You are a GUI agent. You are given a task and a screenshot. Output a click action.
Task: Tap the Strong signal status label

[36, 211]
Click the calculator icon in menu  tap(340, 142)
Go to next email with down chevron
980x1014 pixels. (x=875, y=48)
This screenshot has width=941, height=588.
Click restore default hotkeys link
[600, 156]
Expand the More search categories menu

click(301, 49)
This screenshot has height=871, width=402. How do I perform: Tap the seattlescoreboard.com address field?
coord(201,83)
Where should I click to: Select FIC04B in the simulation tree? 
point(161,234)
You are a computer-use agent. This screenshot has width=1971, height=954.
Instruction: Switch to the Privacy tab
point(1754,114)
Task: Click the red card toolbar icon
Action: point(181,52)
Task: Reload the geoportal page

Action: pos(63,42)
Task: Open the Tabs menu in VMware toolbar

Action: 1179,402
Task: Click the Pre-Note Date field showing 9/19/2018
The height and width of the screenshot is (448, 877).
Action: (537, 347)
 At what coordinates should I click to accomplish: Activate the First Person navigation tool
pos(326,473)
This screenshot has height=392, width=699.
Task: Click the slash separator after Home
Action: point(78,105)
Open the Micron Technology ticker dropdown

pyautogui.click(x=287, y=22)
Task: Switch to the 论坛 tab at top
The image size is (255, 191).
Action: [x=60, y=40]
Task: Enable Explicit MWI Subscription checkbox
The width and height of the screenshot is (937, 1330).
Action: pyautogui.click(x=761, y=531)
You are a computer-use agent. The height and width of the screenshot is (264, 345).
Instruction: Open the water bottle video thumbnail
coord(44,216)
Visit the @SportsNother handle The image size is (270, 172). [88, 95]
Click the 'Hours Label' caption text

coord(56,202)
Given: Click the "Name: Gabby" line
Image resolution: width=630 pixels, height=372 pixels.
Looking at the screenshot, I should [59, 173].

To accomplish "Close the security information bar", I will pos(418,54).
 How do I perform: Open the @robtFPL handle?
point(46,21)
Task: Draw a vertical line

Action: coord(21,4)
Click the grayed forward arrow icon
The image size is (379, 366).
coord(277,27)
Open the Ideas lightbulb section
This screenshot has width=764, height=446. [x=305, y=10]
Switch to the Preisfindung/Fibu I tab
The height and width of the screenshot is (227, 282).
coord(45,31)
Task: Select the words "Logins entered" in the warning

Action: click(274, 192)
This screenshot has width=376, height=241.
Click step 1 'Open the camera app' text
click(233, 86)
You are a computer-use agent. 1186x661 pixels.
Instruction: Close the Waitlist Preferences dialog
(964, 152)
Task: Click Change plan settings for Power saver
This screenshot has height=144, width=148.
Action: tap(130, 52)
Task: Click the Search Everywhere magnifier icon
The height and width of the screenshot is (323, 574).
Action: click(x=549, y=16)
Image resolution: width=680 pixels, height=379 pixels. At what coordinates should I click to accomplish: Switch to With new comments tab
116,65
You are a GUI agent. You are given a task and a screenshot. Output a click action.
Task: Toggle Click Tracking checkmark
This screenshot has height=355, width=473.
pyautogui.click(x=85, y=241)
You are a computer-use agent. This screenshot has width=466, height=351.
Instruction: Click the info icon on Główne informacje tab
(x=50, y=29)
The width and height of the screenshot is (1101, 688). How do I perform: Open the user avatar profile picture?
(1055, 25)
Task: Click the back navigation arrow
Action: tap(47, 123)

** What this task involves **
Write out the records verbatim from the line containing "Task: Click Change" through the end of the records, inclusive.

** The output **
Task: Click Change plan settings for Power saver
This screenshot has height=144, width=148.
Action: tap(130, 52)
Task: Click the Search Everywhere magnifier icon
The height and width of the screenshot is (323, 574).
Action: click(x=549, y=16)
Image resolution: width=680 pixels, height=379 pixels. At what coordinates should I click to accomplish: Switch to With new comments tab
116,65
You are a GUI agent. You are given a task and a screenshot. Output a click action.
Task: Toggle Click Tracking checkmark
This screenshot has height=355, width=473.
pyautogui.click(x=85, y=241)
You are a computer-use agent. This screenshot has width=466, height=351.
Instruction: Click the info icon on Główne informacje tab
(x=50, y=29)
The width and height of the screenshot is (1101, 688). How do I perform: Open the user avatar profile picture?
(1055, 25)
Task: Click the back navigation arrow
Action: tap(47, 123)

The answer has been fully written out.